The pain of Microsoft Publisher

>> Wednesday, May 16, 2007

So, it's happened several times in the past few years. Printers and friends have called asking for help dealing with a Microsoft Publisher file. Any time I hear those two words, I cringe. And the dead player music from Atari's Pitfall plays somewhere in the background.

A friend and colleague called today asking for help with a Publisher file. His wife is doing some consulting work for a firm that's creating Publisher files for posters, flyers, newsletters... And they're all unavailable, leaving her to finish up the work.

He asked what to do, since these are PC Publisher files, and he has a Mac, and he can't open them with Word or Pages or anything else. He hoped I would have a magic suggestion that involved some professional design app he could use on a 30-day trial or something. I wish I did.

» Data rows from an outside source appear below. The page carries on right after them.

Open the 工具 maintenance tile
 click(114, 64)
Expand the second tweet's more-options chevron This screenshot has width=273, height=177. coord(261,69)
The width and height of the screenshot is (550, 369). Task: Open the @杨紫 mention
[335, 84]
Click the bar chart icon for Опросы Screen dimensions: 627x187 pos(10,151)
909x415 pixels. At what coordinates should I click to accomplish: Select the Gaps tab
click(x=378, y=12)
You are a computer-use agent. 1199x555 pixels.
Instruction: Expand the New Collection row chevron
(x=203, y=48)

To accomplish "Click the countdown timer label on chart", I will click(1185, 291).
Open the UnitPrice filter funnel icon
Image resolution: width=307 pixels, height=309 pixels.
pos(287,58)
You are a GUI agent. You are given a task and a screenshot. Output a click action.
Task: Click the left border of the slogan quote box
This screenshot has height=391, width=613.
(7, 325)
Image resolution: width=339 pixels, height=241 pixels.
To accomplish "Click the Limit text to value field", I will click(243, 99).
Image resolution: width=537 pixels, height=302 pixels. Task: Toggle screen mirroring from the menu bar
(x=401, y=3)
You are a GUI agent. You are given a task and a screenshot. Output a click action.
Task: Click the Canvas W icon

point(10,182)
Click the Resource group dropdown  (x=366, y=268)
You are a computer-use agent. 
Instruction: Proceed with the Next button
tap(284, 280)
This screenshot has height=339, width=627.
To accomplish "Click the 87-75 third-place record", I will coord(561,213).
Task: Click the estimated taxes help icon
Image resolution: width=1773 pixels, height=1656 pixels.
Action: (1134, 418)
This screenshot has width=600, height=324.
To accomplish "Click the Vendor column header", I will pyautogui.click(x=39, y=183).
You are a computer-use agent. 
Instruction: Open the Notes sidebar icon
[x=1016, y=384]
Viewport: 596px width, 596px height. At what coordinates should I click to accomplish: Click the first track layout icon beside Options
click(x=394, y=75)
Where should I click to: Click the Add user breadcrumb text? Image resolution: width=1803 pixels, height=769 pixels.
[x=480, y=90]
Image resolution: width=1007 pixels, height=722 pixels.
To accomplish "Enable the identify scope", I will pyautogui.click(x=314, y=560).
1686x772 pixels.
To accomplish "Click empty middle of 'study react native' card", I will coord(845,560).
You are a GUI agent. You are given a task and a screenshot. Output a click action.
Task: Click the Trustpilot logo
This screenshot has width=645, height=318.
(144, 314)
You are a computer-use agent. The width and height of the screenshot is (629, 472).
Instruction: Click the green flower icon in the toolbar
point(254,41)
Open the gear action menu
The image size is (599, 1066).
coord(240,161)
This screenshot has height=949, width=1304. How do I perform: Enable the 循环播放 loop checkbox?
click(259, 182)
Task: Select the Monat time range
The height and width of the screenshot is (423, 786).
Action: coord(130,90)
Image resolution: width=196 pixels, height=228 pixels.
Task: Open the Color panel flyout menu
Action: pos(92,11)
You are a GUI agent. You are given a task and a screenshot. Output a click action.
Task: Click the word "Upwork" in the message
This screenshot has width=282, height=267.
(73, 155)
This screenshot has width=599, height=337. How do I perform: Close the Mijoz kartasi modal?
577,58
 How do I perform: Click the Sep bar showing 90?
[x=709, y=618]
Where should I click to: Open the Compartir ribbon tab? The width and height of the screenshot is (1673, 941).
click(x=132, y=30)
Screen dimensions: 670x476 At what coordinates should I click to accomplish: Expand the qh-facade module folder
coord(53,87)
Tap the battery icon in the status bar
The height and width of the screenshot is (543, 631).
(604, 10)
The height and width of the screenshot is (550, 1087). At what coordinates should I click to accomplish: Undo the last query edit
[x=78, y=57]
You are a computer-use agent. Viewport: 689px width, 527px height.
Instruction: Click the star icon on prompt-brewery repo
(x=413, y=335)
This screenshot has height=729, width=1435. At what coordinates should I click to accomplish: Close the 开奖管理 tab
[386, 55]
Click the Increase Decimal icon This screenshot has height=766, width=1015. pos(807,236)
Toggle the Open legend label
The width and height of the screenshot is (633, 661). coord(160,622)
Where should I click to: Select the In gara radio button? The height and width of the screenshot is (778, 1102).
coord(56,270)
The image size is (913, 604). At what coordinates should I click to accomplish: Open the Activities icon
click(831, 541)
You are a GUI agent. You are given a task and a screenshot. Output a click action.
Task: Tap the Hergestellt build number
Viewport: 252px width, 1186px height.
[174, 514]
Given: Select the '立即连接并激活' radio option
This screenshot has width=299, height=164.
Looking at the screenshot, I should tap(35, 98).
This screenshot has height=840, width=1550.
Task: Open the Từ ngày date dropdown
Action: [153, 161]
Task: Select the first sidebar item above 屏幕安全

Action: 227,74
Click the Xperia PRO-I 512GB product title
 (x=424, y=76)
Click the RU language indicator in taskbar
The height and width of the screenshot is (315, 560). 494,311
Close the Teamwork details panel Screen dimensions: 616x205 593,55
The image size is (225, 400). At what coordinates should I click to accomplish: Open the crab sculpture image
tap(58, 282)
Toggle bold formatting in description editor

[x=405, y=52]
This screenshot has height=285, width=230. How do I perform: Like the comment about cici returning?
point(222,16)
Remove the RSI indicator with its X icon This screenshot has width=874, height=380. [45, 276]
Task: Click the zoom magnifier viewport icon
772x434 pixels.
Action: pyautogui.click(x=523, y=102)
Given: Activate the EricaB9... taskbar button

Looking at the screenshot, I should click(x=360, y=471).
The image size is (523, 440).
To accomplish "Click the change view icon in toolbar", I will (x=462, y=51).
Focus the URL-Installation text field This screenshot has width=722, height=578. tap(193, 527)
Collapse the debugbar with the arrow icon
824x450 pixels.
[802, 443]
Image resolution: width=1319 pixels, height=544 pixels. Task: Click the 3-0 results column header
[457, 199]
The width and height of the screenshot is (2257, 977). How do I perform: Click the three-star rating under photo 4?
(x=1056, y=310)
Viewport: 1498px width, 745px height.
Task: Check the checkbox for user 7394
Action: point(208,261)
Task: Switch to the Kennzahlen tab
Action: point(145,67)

Publisher has been the source of at least three or four calls to me in the past couple years. These are printers calling for help dealing with these files. And I believe that I know and work with some of the finest and high-volume printers in New York, so my sample is pretty good. And these guys don't want to touch these Publisher files at all.

Their first question is usually, "can you open this and turn it into something else?" No.

Second, "Can you export it as a PDF?" Again, unfortunately, no.

I ask, "Can you have the people that made it turn it into a PDF?"

They answer, "We did, and the fonts are all screwy, it'll never print." Ah, if it's not one thing, it's another. Thank you Microsoft.

What happens here is that even if the creator of the Publisher file can output it as a PDF, they often can't find a way to embed the fonts in the file. Or they don't have the technical proficiency to execute a print production workflow, and the font-embedding discussion is lost on them.

Now, I'm not one to judge, but professional designers don't use Publisher, and it should never be used for anything that will be printed by something other than one's desktop inkjet printer. I think that the way to make a well-formatted PDF from Publisher would be to export/print the file to a Postscript file, then run that through Acrobat Distiller, having set it to embed all fonts.

This might work, but of course, requires a full version of Acrobat, or Acrobat Professional or whatever they're calling it these days. Short of that, I think Publisher files are a dead-end in the print-production world.

But, of course, I'm not one to judge.